* [Prompt]: Tally the lines of the entries in which the string "agent" occurs, and say only how many.

* [Source data]:
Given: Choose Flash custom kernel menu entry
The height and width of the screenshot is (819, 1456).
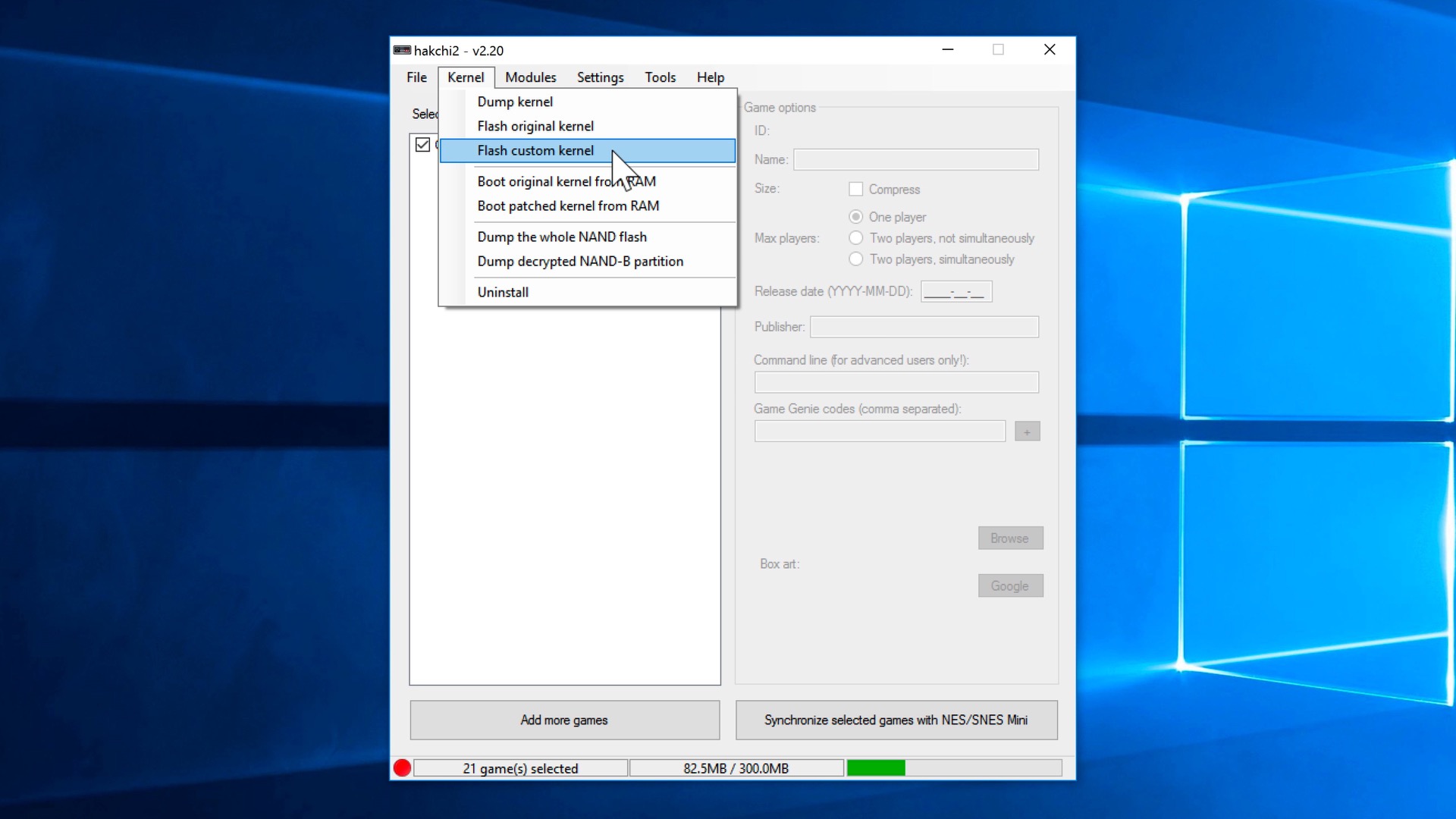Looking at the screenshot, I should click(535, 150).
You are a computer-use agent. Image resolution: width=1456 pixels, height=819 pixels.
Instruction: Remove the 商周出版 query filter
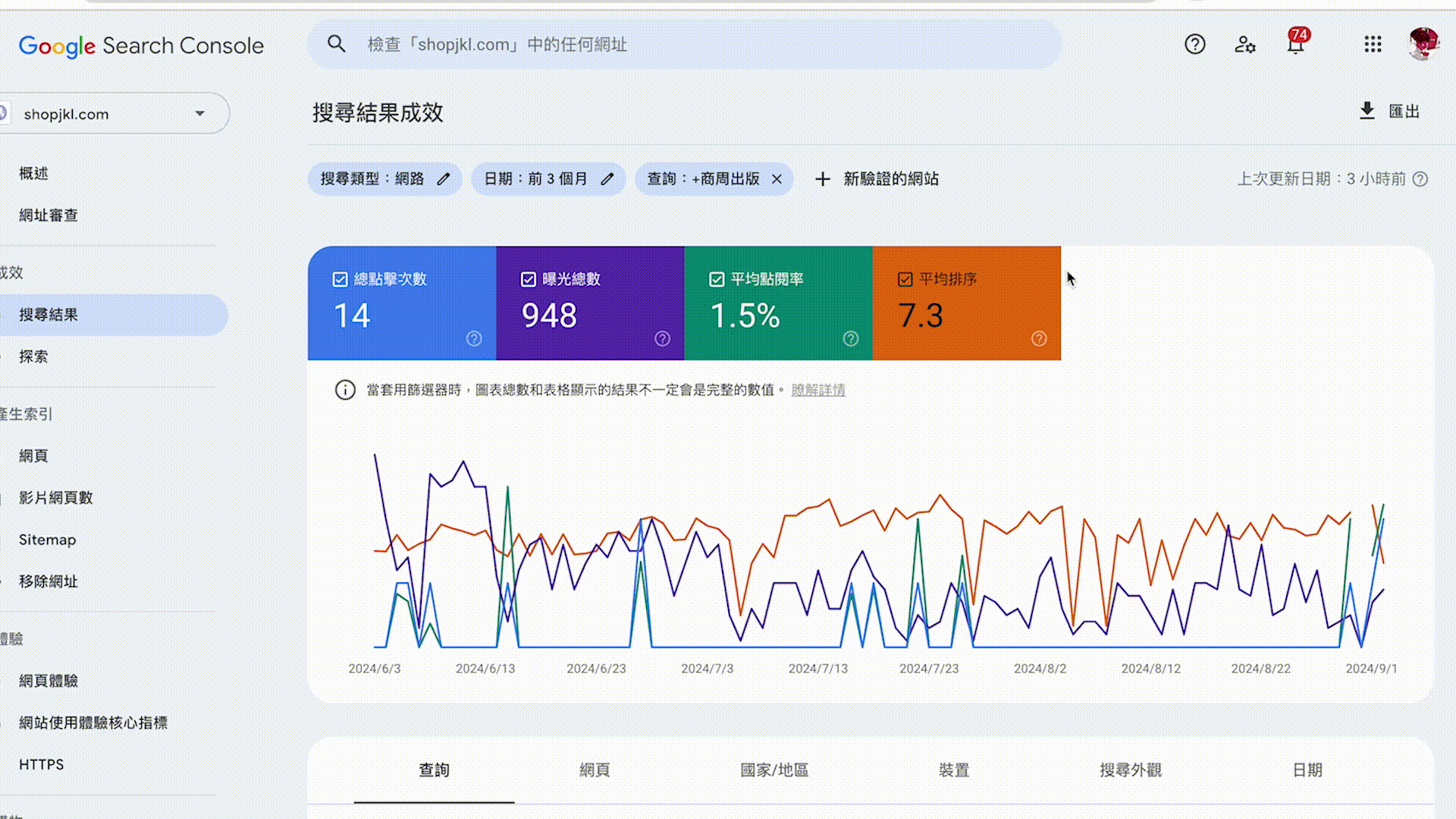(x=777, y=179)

--

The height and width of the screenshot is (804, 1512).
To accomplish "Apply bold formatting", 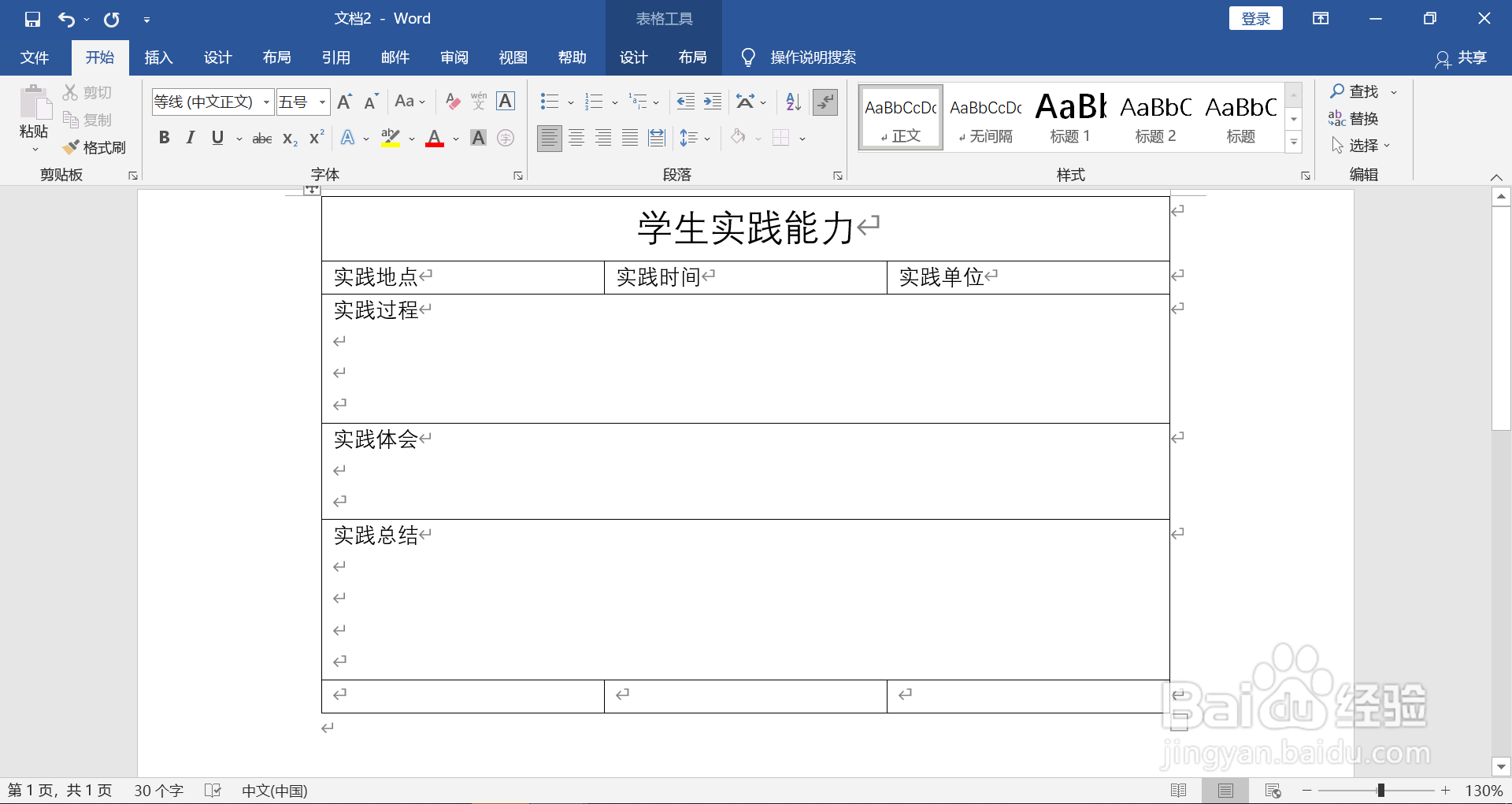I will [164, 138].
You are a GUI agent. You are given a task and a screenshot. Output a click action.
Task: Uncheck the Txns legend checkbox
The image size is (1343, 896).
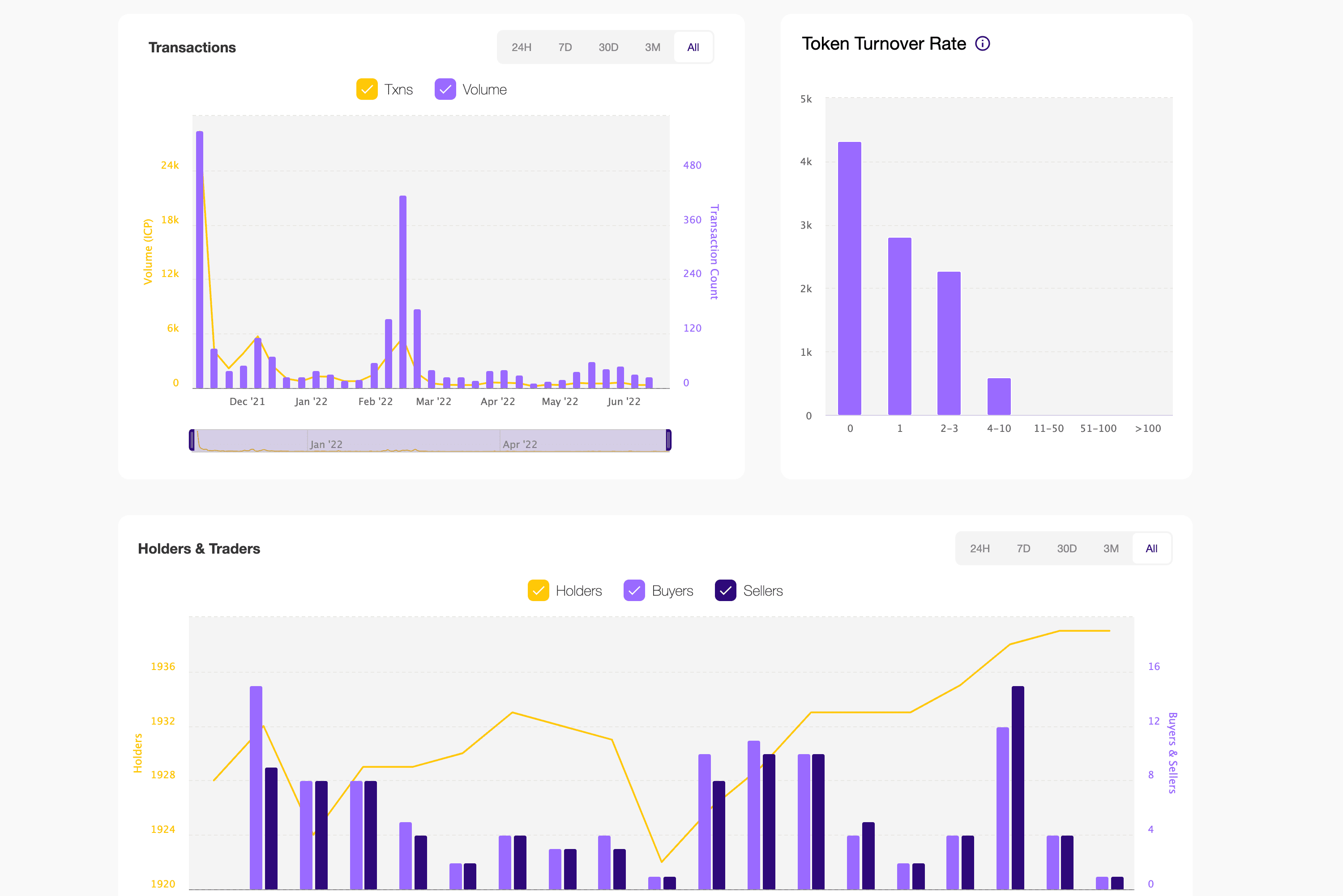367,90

* [Solution for this problem]: 2